When Reynolds won an earlier court order allowing him to compete in last June's U.S. Olympic trials, the IAAF vindictively extended his suspension, which was supposed to have ended on Aug. 12, to Dec. 31. After he qualified for the U.S. team as an alternate in the 4 x 400 relay, the IAAF blocked him from going to Barcelona. Following last week's verdict, the IAAF threatened to further extend his suspension and sue him for libel. Reynolds, however, may have the last laugh. Though the IAAF considers itself beyond the reach of U.S. courts, he could get a good chunk of the $27.3 million Kinneary awarded him by attaching funds owed the IAAF by its U.S. sponsors, which include Coca-Cola, VISA, Mars and Mobil.

Labor-Saving Device
At a family gathering in Somerset, N.J., a grandmother visiting from Florida was coaxed by the young ones into doing something she had never done before: get on an exercise bike. The woman nervously settled onto the seat, waited a moment and then bravely said, "All right, you can turn it on now."

Ah, Freedom

Sources told SI last week that the NFL and its players' union were holding talks about a plan to grant free agency to players after four years of service, but that two issues remained unresolved: 1) The owners want star players exempted from free agency while the union wants only one exemption per team, and 2) the two sides can't agree on a compensation scheme that would allow players whose contracts expire before they reach four years of service to sign with other teams.

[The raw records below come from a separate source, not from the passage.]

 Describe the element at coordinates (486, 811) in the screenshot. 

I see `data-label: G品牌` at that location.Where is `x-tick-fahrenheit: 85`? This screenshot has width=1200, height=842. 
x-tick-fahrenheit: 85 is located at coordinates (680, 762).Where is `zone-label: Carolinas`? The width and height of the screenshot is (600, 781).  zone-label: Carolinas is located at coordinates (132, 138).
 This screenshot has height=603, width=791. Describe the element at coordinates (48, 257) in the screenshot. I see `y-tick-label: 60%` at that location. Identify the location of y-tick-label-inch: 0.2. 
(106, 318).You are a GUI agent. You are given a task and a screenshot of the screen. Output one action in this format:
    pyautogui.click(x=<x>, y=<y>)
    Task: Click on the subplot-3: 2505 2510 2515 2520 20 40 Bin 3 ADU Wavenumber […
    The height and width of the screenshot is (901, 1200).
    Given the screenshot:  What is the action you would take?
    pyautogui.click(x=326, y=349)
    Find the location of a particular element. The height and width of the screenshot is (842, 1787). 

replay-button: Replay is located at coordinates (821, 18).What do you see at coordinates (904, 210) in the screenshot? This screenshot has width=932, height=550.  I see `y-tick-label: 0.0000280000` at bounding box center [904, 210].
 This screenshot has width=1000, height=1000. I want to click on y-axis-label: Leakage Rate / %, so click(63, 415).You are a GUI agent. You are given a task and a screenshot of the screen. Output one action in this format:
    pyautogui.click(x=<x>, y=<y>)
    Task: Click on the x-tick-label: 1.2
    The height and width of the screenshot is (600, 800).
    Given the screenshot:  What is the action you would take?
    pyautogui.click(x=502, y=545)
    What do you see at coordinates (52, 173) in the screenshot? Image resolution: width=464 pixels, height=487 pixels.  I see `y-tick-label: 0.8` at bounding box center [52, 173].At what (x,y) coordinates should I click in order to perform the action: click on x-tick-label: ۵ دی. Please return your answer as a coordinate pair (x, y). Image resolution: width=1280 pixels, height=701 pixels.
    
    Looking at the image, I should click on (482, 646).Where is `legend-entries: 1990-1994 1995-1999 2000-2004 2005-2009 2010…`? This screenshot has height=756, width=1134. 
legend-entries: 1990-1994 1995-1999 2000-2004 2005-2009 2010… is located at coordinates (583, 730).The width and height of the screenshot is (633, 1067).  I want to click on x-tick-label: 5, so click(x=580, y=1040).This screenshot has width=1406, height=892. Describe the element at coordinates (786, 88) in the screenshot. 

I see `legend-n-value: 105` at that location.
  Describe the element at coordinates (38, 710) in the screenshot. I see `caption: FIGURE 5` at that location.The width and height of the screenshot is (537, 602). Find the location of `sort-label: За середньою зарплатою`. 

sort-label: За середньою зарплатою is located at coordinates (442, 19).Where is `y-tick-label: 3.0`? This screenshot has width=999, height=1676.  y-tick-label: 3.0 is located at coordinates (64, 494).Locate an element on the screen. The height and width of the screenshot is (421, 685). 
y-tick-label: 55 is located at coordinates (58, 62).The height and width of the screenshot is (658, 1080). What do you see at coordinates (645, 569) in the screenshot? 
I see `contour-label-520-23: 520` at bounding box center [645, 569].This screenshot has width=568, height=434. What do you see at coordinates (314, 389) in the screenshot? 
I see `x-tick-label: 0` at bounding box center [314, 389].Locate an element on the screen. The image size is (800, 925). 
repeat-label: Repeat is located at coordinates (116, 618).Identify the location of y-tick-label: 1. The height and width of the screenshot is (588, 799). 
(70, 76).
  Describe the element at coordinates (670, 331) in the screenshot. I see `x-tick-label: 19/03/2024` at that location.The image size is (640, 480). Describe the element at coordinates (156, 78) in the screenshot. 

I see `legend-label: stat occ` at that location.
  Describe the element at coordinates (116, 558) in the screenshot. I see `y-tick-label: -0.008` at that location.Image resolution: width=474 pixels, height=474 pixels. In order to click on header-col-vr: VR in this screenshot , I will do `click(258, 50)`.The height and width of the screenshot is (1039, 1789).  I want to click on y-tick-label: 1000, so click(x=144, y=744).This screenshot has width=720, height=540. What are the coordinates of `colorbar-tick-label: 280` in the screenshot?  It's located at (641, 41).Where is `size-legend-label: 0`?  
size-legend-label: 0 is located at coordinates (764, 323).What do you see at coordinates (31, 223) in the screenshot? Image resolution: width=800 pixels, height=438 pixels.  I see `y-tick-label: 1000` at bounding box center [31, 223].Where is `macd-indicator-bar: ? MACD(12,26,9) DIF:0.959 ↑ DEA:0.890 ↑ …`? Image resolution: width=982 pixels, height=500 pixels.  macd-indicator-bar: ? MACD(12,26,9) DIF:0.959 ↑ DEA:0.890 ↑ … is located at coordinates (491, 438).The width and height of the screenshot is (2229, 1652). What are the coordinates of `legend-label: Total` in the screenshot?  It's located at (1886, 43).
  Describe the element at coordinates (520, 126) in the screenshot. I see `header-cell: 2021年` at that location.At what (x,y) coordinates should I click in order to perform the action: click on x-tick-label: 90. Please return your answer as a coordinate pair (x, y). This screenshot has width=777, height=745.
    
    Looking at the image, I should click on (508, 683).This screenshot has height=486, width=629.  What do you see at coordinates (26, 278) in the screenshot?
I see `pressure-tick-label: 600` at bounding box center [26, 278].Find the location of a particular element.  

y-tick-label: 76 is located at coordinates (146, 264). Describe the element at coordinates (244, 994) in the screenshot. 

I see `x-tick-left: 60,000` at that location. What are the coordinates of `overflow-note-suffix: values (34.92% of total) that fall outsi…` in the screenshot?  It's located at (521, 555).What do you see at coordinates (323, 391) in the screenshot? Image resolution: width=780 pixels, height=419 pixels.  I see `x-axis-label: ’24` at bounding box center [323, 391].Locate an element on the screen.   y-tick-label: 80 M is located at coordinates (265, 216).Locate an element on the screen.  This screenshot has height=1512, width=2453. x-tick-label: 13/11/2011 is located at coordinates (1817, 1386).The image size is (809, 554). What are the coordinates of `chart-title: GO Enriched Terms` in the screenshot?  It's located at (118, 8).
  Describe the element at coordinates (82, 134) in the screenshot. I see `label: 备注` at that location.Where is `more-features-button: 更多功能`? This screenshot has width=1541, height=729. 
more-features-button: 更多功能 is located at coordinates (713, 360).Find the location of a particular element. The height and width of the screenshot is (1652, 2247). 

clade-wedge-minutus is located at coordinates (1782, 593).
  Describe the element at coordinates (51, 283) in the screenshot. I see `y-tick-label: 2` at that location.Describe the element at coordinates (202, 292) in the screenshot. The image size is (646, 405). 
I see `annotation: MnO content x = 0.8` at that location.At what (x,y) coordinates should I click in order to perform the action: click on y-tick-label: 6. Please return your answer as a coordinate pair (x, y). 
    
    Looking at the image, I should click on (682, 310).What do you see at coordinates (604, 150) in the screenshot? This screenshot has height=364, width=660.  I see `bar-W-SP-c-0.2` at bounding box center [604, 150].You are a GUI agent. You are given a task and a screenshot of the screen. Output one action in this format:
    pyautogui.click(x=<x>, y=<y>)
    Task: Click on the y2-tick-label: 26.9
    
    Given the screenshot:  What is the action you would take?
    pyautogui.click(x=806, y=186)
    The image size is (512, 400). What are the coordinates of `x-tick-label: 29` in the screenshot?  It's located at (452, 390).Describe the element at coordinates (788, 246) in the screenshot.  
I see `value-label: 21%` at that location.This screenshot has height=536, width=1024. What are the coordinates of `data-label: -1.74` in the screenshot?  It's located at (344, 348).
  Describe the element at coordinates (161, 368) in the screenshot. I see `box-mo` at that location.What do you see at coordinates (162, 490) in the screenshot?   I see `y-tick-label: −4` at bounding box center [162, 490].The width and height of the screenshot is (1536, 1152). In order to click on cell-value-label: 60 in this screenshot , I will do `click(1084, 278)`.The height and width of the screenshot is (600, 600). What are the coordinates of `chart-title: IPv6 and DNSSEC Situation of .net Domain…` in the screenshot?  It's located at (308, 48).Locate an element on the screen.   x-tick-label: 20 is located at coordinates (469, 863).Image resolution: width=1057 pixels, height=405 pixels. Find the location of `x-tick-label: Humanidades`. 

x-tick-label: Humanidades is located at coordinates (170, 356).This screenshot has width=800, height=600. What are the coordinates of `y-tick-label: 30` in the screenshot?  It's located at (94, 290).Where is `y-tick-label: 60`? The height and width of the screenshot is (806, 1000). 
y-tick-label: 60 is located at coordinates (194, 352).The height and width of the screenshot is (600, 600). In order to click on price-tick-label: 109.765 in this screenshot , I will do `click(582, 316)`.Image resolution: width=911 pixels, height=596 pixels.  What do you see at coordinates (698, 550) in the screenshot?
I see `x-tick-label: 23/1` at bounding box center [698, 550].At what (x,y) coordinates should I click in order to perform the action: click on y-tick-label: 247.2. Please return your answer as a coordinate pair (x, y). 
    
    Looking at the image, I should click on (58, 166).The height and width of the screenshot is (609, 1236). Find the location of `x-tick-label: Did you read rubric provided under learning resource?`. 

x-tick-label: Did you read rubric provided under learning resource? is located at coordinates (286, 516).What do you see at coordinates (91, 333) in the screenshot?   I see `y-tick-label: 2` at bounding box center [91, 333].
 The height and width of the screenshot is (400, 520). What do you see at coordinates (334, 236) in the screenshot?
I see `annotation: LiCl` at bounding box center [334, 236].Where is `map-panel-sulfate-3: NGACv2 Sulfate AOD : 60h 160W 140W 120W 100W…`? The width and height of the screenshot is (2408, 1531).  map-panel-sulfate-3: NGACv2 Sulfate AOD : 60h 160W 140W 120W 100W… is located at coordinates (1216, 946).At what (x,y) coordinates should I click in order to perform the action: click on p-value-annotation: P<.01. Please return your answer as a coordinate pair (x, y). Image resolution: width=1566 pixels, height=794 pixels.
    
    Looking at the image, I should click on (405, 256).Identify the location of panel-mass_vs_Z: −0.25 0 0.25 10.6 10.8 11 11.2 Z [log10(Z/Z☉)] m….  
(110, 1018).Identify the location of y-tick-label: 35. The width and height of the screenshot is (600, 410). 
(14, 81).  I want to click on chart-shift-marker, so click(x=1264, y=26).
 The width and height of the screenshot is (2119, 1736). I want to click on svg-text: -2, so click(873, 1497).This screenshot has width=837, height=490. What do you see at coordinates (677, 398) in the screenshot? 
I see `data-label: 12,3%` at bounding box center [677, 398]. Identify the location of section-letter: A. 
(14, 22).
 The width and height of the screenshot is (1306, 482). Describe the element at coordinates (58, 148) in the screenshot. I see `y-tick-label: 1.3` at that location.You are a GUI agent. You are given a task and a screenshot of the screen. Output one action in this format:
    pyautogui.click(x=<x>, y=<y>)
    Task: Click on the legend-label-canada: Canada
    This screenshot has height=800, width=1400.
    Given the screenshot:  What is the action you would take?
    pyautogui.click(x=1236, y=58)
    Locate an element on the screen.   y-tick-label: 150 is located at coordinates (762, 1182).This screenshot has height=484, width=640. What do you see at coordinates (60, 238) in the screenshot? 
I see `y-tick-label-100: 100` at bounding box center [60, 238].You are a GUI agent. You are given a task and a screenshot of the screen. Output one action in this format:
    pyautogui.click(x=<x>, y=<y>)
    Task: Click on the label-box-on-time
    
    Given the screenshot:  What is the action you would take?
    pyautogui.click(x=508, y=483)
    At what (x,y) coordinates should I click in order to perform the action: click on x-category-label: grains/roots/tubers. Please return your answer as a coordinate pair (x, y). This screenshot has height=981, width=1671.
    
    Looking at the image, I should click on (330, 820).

The best thing about a settlement is that it would remove the need for the owners to keep concocting flimsy arguments against free agency. Already forced to abandon the league's long-held position that free agency would create a handful of super teams that would run roughshod over opponents—a notion disproved by baseball's 16 years of free agency—NFL commissioner Paul Tagliabue has lately taken to saying that the real danger is that "doormat" teams would be created. In an interview with The Washington Post, Tagliabue warned that free agency would lead to "blowout games" because players on poorer teams would surely "jump ship."

The only problem with Tagliabue's argument is that it's wrong. All indications are that NFL free agents would go where the best opportunities lie. In fact, the team that led the NFL in signing Plan B free agents until that scheme was ruled illegal as overly restrictive last September was the Green Bay Packers, hardly a powerhouse. Nevertheless, Tagliabue's argument was recently echoed by an NFL team executive who, in an affidavit submitted by the league in its legal wrangling with the union, direly warned that free agency would upset "competitive balance." The executive so eager to maintain such balance—no doormats, please—was Sam Jankovich, chief executive officer of the New England Patriots.